June 2017, rev. July 2017

What sets programming languages apart is power: the ability to do what another language can't.

Although languages copy each other to catch up on power, there's a feature almost no language copied because almost none of the most powerful languages have it. Their blind spot: they lack the power to become powerless.

Most powerful languages are unable to relinquish their power. This is such a common occurrance that right now it's axiomatic. A language focused on bringing some new power to life almost never adds the option to turn the new power off.

There are many examples of this. C has direct access to memory, but because pointers can't be disabled programs can crash. OCaml is strict about type safety, but safety checks can't be turned off to use dynamic types. Prolog is good with formal logic, but not informal programming. Python lets programs be simple with little syntax, but can't change the language and can't add syntax.

The pattern here is that if there's a single feature that gives each programming language a unique power, in most cases the feature can't be turned off, to the point that the language becomes crippled for writing some kinds of programs. [1] All else being equal, a language than can let go of its power when the user wants to is more powerful than one that can't.

Since powerlessness is a powerful feature, it would help if we could tell which languages have it. Not just for today's programming languages but also for languages of the future.

I propose a way to test if a language can become powerless. The test is to write a calculator, in as few lines of code as possible, that forbids the user to do anything other than use numbers and the arithmetic operators. For example, it should be impossible to crash the language with a bad pointer or harm the computer by deleting files.

The test is kept simple deliberately. (I can imagine harder tests.) It's easy for a language to show it has the power to lock itself down with this test: just lock down the arithmetic operators. Whereas it's harder for a language designed without powerlessness in mind to add this feature all of the sudden. [2]

Here's a sketch of one possible solution in one line of code in Lisp. [3] The calculation (+ 1 2) is given as input to eval, along with a list of operators the language is allowed to use:

(eval '(+ 1 2) (list '+ '- '* '/)) -> 3

But the language should disallow input that could harm the computer:

(eval '(sys "rm -rf /tmp/*") (list '+ '- '* '/)) -> "access denied for sys"

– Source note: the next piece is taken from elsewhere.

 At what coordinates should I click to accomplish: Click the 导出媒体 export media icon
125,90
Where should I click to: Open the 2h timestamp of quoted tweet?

[1]  Powerlessness doesn't equal safety. There's a lot of room between the two. A programming language can become powerless if it can run slow, or simulate random network errors, or drop features, etc. A good definition might be: a language the user can constrain in some way. By user I mean the programmer, not the language designer.

Powerlessness is also missing from almost all languages, not just the most powerful ones. Some kinds of powerlessness are built-in, like memory-safety and type-safety, but you can't pluck these safety checks out if you want to. (Safety can be both power and powerlessness.) Other kinds are missing, like access to primitives through capabilities.

[2]  It's also a helpful test to run when beginning to design a new language, because one of the first features added in a language are arithmetic operators.

[3]  I'm not saying Lisp does this. Common Lisp doesn't, maybe other Lisp dialects do. It may be easier to change Lisp to pass this test than to change another language.